++++ DATA RECORDS ++++

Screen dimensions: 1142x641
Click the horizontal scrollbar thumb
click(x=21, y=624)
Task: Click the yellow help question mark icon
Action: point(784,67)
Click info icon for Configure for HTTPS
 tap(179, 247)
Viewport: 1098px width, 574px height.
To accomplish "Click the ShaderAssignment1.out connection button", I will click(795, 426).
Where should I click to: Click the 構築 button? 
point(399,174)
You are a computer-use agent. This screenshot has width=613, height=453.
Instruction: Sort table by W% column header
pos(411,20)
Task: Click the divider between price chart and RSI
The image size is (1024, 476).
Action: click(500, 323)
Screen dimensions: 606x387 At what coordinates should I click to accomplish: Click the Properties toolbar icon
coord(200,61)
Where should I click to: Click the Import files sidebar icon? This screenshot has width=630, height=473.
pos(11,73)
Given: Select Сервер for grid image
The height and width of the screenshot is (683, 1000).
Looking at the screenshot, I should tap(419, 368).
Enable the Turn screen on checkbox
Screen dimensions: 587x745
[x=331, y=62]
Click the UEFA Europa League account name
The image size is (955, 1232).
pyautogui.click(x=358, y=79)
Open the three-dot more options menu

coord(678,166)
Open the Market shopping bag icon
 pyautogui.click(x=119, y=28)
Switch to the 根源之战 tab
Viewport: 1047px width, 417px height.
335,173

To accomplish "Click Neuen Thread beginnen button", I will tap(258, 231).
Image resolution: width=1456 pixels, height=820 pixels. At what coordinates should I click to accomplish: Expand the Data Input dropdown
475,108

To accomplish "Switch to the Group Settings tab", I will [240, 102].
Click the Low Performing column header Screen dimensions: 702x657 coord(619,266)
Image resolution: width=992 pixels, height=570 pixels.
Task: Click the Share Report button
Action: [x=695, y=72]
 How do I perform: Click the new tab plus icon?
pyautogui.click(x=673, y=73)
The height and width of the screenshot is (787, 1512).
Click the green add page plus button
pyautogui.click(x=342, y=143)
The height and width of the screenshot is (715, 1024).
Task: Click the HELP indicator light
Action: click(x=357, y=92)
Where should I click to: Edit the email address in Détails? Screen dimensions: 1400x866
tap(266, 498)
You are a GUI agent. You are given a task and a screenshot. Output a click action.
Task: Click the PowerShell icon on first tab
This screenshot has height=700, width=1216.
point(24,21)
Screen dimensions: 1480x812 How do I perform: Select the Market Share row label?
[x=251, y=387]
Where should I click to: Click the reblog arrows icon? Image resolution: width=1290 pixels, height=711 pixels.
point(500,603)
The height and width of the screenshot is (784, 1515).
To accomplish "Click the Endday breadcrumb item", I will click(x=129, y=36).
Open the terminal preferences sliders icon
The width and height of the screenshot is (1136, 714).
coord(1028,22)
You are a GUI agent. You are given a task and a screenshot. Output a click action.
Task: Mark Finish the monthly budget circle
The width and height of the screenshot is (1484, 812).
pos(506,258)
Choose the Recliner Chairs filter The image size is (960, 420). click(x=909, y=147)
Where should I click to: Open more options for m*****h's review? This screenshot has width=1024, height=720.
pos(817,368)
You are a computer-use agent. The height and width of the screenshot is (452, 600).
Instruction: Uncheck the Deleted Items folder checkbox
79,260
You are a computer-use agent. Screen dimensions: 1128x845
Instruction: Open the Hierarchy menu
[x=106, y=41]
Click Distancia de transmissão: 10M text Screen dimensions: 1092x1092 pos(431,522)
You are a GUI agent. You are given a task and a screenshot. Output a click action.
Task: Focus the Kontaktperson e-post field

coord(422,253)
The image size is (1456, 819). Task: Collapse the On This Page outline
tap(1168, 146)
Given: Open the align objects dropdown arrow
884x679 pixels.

++++

• [EXERCISE REQUIREMENTS]: Your task is to repeat the data exactly; please include every line.

• [ANSWER SPACE]:
Screen dimensions: 1142x641
Click the horizontal scrollbar thumb
click(x=21, y=624)
Task: Click the yellow help question mark icon
Action: point(784,67)
Click info icon for Configure for HTTPS
 tap(179, 247)
Viewport: 1098px width, 574px height.
To accomplish "Click the ShaderAssignment1.out connection button", I will click(795, 426).
Where should I click to: Click the 構築 button? 
point(399,174)
You are a computer-use agent. This screenshot has width=613, height=453.
Instruction: Sort table by W% column header
pos(411,20)
Task: Click the divider between price chart and RSI
The image size is (1024, 476).
Action: click(500, 323)
Screen dimensions: 606x387 At what coordinates should I click to accomplish: Click the Properties toolbar icon
coord(200,61)
Where should I click to: Click the Import files sidebar icon? This screenshot has width=630, height=473.
pos(11,73)
Given: Select Сервер for grid image
The height and width of the screenshot is (683, 1000).
Looking at the screenshot, I should tap(419, 368).
Enable the Turn screen on checkbox
Screen dimensions: 587x745
[x=331, y=62]
Click the UEFA Europa League account name
The image size is (955, 1232).
pyautogui.click(x=358, y=79)
Open the three-dot more options menu

coord(678,166)
Open the Market shopping bag icon
 pyautogui.click(x=119, y=28)
Switch to the 根源之战 tab
Viewport: 1047px width, 417px height.
335,173

To accomplish "Click Neuen Thread beginnen button", I will tap(258, 231).
Image resolution: width=1456 pixels, height=820 pixels. At what coordinates should I click to accomplish: Expand the Data Input dropdown
475,108

To accomplish "Switch to the Group Settings tab", I will [240, 102].
Click the Low Performing column header Screen dimensions: 702x657 coord(619,266)
Image resolution: width=992 pixels, height=570 pixels.
Task: Click the Share Report button
Action: [x=695, y=72]
 How do I perform: Click the new tab plus icon?
pyautogui.click(x=673, y=73)
The height and width of the screenshot is (787, 1512).
Click the green add page plus button
pyautogui.click(x=342, y=143)
The height and width of the screenshot is (715, 1024).
Task: Click the HELP indicator light
Action: click(x=357, y=92)
Where should I click to: Edit the email address in Détails? Screen dimensions: 1400x866
tap(266, 498)
You are a GUI agent. You are given a task and a screenshot. Output a click action.
Task: Click the PowerShell icon on first tab
This screenshot has height=700, width=1216.
point(24,21)
Screen dimensions: 1480x812 How do I perform: Select the Market Share row label?
[x=251, y=387]
Where should I click to: Click the reblog arrows icon? Image resolution: width=1290 pixels, height=711 pixels.
point(500,603)
The height and width of the screenshot is (784, 1515).
To accomplish "Click the Endday breadcrumb item", I will click(x=129, y=36).
Open the terminal preferences sliders icon
The width and height of the screenshot is (1136, 714).
coord(1028,22)
You are a GUI agent. You are given a task and a screenshot. Output a click action.
Task: Mark Finish the monthly budget circle
The width and height of the screenshot is (1484, 812).
pos(506,258)
Choose the Recliner Chairs filter The image size is (960, 420). click(x=909, y=147)
Where should I click to: Open more options for m*****h's review? This screenshot has width=1024, height=720.
pos(817,368)
You are a computer-use agent. The height and width of the screenshot is (452, 600).
Instruction: Uncheck the Deleted Items folder checkbox
79,260
You are a computer-use agent. Screen dimensions: 1128x845
Instruction: Open the Hierarchy menu
[x=106, y=41]
Click Distancia de transmissão: 10M text Screen dimensions: 1092x1092 pos(431,522)
You are a GUI agent. You are given a task and a screenshot. Output a click action.
Task: Focus the Kontaktperson e-post field

coord(422,253)
The image size is (1456, 819). Task: Collapse the On This Page outline
tap(1168, 146)
Given: Open the align objects dropdown arrow
884x679 pixels.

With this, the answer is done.